I think that as many great authors do, Ms Moning let herself get too caught up in something that didn’t necessarily translate well into the pages of this novel. I have a thing about too much angst in what I read for pleasure. I do understand; by reading all the books in this series as well as the lesser Highlander series that gives us the background on the final players in Shadowfever, that the angst was warranted. After all our heroine Mac, has more questions about her life than “Carter has pills” and rightly so. Has anyone ever told her the truth when she asked for it? Was anything ever as they seemed? Is everything an illusion about her life…with what is happening now…what will things will become? Is she even human? Yes most of these questions are answered, but at what price? Throughout this novel, of which at least 100 pages (if not more) could have been edited out and a tighter writing style could have been used, more and more questions are raised and never truly answered in a clearly cut well defined manner. Perhaps I am just too linear in my thinking. What bothered me the most is that Mac would speak to someone and then at least one page of her asking herself questions would follow before the other character would answer. It is a clever ploy for a writer, but for this reader it is an annoying way to read. Too often I found myself skimming what should have been an exciting heart stopping read just to get to the next pertinent piece of the puzzle.
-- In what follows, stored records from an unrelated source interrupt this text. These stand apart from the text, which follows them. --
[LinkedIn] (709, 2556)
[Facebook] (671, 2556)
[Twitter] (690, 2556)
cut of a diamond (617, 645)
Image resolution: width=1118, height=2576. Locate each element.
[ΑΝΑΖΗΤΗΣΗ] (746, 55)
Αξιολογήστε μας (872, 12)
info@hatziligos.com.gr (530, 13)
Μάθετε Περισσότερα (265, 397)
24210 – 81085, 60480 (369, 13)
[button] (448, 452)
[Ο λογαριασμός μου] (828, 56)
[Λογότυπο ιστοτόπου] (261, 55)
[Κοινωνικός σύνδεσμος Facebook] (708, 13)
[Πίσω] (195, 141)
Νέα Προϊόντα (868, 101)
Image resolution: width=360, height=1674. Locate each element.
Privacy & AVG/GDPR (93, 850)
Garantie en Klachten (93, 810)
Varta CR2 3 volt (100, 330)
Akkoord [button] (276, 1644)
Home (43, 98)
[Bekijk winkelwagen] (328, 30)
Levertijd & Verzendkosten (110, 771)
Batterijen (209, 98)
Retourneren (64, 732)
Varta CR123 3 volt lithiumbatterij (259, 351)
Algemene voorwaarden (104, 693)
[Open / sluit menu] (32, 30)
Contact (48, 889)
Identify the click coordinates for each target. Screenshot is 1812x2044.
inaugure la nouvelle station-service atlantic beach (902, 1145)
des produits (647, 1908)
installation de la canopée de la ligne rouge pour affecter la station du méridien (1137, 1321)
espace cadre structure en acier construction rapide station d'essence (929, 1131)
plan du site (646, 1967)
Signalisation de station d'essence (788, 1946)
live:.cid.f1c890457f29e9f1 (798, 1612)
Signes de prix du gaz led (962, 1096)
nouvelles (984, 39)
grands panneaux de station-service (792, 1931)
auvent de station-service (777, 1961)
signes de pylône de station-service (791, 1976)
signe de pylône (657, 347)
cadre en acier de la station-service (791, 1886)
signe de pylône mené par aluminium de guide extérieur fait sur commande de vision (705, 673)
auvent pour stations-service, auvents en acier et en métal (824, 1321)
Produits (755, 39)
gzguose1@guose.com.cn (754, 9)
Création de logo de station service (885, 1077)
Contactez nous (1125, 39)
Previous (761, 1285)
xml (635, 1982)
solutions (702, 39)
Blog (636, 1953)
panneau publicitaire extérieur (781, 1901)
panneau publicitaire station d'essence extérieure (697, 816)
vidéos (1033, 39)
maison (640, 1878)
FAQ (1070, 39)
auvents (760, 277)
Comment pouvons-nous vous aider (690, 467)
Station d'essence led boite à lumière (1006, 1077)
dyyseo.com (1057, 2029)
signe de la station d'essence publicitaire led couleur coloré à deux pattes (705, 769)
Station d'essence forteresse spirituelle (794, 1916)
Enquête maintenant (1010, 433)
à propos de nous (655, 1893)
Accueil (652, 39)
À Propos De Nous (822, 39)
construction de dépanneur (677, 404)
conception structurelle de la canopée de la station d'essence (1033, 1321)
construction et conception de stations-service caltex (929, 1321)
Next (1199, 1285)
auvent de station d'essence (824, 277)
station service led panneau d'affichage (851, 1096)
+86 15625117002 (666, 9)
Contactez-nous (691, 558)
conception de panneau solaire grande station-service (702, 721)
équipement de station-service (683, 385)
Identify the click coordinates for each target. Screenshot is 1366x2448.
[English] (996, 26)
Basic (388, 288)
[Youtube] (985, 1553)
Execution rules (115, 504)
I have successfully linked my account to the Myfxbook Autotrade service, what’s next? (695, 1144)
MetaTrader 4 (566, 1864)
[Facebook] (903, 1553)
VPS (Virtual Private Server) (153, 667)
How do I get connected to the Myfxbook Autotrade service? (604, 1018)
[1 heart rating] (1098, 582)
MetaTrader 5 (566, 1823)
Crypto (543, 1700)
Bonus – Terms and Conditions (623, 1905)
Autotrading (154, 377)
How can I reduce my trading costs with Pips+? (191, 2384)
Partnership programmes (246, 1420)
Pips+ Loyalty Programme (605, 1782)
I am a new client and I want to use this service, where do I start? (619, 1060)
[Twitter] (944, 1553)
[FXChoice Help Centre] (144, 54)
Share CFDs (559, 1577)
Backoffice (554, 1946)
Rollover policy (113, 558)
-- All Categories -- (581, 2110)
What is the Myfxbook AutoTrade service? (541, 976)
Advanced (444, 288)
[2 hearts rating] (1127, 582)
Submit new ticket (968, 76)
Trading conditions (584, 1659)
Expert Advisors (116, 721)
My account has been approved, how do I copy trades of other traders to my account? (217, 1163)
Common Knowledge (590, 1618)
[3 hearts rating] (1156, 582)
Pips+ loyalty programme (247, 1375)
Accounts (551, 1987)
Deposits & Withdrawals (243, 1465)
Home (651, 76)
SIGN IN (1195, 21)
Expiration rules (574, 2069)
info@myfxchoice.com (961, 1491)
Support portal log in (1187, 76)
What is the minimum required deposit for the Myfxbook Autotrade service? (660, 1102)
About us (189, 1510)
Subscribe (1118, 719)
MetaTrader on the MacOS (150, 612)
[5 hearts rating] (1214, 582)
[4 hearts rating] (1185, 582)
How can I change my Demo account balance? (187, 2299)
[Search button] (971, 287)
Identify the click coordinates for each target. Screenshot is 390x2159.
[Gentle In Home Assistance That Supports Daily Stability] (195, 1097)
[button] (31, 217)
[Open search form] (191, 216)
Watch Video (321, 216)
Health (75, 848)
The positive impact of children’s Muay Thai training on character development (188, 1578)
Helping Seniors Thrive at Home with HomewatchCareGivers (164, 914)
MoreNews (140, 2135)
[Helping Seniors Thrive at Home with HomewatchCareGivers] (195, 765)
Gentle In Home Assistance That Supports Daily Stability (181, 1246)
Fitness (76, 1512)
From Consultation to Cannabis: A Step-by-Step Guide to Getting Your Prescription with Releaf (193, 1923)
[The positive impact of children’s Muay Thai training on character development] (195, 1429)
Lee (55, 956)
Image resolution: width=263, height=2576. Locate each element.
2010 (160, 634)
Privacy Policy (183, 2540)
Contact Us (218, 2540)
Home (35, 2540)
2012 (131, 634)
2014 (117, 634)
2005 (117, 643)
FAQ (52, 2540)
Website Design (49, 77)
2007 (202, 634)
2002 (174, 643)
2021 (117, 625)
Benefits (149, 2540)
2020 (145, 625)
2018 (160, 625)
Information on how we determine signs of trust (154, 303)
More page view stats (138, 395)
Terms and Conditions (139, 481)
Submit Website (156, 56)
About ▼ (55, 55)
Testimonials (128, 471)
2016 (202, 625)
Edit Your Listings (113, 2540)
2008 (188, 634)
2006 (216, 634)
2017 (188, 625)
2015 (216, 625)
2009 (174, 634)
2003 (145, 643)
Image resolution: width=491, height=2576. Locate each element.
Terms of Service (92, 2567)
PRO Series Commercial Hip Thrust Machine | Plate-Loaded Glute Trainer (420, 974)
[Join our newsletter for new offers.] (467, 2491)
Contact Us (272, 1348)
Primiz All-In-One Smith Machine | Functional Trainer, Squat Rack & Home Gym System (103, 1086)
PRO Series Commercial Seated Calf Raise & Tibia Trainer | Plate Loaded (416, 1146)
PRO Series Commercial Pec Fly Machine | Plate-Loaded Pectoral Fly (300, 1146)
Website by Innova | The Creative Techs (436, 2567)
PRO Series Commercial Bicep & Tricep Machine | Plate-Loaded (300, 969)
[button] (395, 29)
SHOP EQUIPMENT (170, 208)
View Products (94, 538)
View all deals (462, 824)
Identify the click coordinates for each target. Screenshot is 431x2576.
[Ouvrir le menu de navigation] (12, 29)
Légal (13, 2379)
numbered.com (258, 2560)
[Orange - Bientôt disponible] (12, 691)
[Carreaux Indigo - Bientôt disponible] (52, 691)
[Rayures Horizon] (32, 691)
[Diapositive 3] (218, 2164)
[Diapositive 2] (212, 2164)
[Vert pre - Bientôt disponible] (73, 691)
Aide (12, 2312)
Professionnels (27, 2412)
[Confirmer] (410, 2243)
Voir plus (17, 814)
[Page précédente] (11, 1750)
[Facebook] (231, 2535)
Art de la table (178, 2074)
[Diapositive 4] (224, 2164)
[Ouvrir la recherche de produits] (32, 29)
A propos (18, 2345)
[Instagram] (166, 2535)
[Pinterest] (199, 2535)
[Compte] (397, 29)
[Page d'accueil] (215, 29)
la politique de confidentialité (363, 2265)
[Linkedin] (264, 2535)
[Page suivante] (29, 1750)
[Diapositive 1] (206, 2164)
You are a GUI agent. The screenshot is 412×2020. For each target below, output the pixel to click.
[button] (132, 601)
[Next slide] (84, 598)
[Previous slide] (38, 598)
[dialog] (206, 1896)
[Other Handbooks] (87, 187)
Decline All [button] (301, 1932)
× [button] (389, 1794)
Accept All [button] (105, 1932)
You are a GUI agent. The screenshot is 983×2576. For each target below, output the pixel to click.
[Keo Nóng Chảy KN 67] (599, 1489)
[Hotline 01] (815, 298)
It has been brought up elsewhere that Mac’s character had become a bit of a “Mary Sue” and I defended Ms Moning’s writing and the character of Mac. We all knew that bigger things were in store for Mac and were prepared for them. I knew from the previous novels that there would be profound changes to Mac. We always knew she had something `extra’ going on. However, even I have to admit that it was sometimes just a wee to much over the top in this book. There were so many red herrings and rabbits pulled out of hats that I didn’t know if I was reading an Urban Fantasy or a comic book at times.
On the plus side it was nice to know that Barrons was finally, almost, sort of, kind of explained (if you know what I mean) – what he was and how he felt about Mac. Actually many, many things were explained, I just don’t know that they were good, solid explanations.
I’m hoping that with a re-read I will be happier with this tome than I am now. The last 10% or so of this book makes up for a lot but throws more Mary Sue-ish behavior into the mix. I would have loved a lot more action and a lot less introspection, inner dialoging and intrusive self-questioning. It pulled me too far out of the fantasy at times. In fact, I found myself on occasion looking for other ways to amuse myself, instead of finding myself engrossed in this novel as I was expecting.
Don’t get me wrong—this was not a horrible novel, I just felt it could have been and should have been so much more for a “grand finale” in a series such as this one. Trying to give this book the number of stars is difficult-the writing could have been better, there could have been some more action, but on the other hand, the characters were written to their fullest potential, Mac learned and grew even as she made myriad mistakes. The mystery was very, very mysterious and difficult to decipher and the horror aspect was perfect.
3 1/2 I really wish Amazon would change the rating system to include 1/2 stars!